=== Task ===
Count the lines in the material below that contain the string "section". Reply with the number alone.

=== Listing ===

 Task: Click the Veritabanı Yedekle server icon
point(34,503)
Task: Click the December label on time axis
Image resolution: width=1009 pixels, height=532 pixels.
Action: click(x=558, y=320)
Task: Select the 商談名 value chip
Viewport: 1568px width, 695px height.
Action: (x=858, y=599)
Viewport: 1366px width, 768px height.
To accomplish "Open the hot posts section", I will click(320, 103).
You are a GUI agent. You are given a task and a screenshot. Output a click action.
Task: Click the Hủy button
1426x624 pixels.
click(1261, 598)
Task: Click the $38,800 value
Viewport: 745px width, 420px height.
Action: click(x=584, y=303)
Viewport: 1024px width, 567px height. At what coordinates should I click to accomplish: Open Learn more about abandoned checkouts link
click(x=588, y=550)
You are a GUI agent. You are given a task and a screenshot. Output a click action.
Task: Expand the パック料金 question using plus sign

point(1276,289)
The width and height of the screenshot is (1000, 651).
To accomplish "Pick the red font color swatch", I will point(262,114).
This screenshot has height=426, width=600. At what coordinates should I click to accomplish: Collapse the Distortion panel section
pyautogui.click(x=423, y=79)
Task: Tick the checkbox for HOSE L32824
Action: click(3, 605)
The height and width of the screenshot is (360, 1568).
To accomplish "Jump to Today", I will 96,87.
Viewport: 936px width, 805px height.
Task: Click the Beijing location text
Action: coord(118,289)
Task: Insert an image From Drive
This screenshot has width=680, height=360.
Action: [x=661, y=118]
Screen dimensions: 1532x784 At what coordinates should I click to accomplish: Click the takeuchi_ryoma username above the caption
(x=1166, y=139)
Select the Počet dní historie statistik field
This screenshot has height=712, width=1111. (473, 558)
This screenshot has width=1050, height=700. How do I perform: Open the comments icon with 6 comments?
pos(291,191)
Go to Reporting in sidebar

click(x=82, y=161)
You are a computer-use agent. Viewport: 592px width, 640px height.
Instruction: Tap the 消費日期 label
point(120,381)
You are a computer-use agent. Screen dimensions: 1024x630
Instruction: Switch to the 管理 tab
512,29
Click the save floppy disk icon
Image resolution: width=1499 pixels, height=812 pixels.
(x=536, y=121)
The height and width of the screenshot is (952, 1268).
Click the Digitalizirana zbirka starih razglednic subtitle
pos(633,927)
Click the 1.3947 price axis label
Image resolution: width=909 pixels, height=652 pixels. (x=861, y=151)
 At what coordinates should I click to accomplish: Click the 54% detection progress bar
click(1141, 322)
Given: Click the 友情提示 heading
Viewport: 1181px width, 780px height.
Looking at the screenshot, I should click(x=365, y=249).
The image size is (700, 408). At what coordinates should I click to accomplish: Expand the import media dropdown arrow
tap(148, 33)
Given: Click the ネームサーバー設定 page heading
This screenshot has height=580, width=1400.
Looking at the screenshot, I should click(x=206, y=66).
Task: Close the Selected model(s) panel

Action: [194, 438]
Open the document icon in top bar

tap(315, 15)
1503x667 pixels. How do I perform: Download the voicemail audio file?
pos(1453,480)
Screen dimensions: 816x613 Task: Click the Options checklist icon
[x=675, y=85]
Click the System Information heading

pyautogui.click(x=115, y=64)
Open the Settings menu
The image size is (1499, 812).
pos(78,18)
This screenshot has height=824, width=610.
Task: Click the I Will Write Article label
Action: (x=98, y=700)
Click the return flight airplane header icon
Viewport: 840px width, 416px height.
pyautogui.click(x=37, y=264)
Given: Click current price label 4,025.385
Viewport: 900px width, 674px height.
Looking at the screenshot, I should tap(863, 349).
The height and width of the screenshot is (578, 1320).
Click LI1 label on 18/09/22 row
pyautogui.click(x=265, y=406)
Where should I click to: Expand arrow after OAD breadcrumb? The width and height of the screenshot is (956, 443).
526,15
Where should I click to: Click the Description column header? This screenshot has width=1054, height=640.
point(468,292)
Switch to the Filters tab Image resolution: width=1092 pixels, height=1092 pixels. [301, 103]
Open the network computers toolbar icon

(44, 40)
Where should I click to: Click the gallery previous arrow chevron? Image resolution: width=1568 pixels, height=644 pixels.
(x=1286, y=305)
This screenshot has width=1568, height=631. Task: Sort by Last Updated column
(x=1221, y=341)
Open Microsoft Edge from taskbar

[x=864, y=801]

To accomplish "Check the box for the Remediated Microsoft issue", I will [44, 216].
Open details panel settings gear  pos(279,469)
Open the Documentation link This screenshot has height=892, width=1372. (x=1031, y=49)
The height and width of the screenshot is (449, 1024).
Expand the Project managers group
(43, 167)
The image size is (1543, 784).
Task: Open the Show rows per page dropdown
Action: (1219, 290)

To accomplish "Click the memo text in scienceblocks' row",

=== Written response ===
2